Stored dataset items

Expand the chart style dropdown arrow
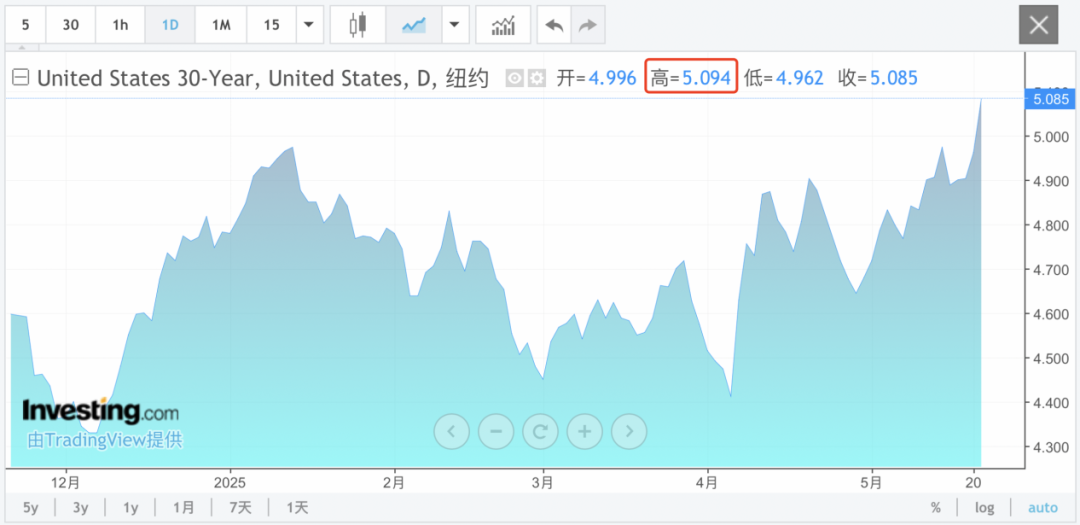The height and width of the screenshot is (525, 1080). pos(456,25)
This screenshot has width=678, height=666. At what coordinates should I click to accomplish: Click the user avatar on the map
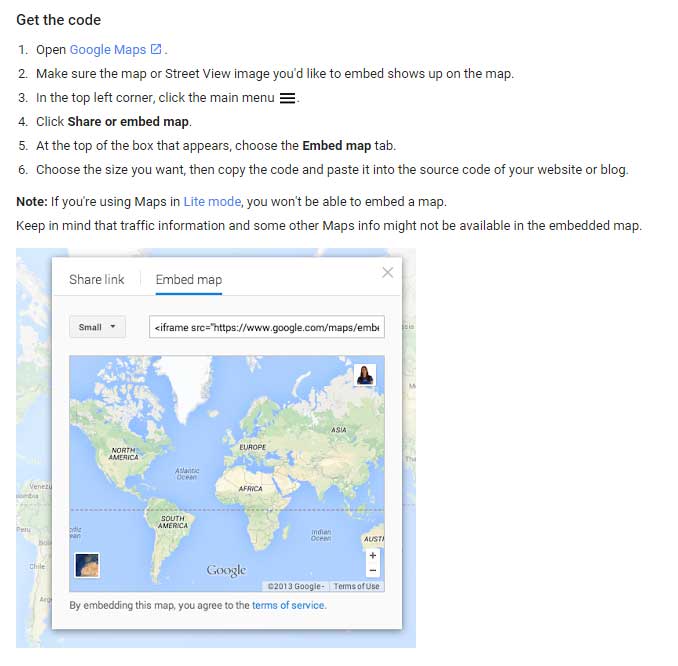coord(365,375)
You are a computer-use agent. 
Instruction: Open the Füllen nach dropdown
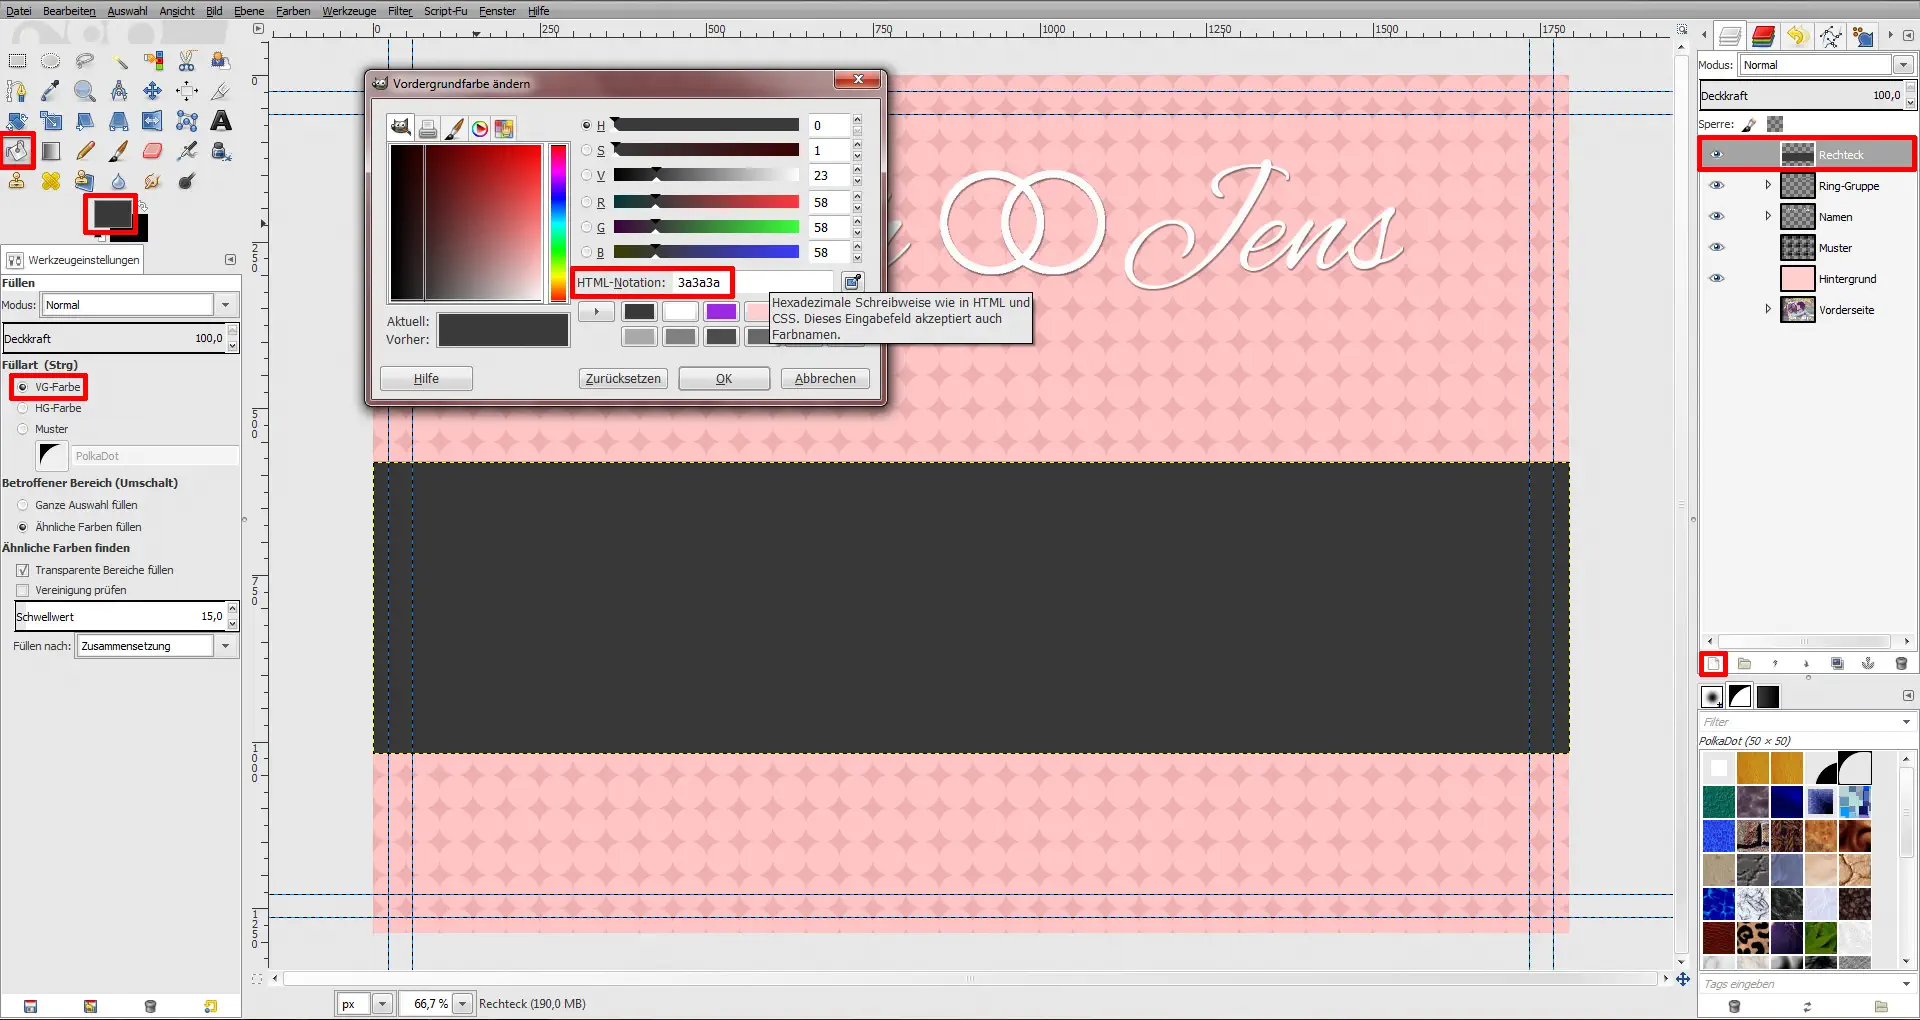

* WHAT IS NEEDED
Locate each line in the records containing the word "dropdown" and copy those lines out. Case counts.

* TASK OUTPUT
Expand the chart style dropdown arrow
Instruction: Open the Füllen nach dropdown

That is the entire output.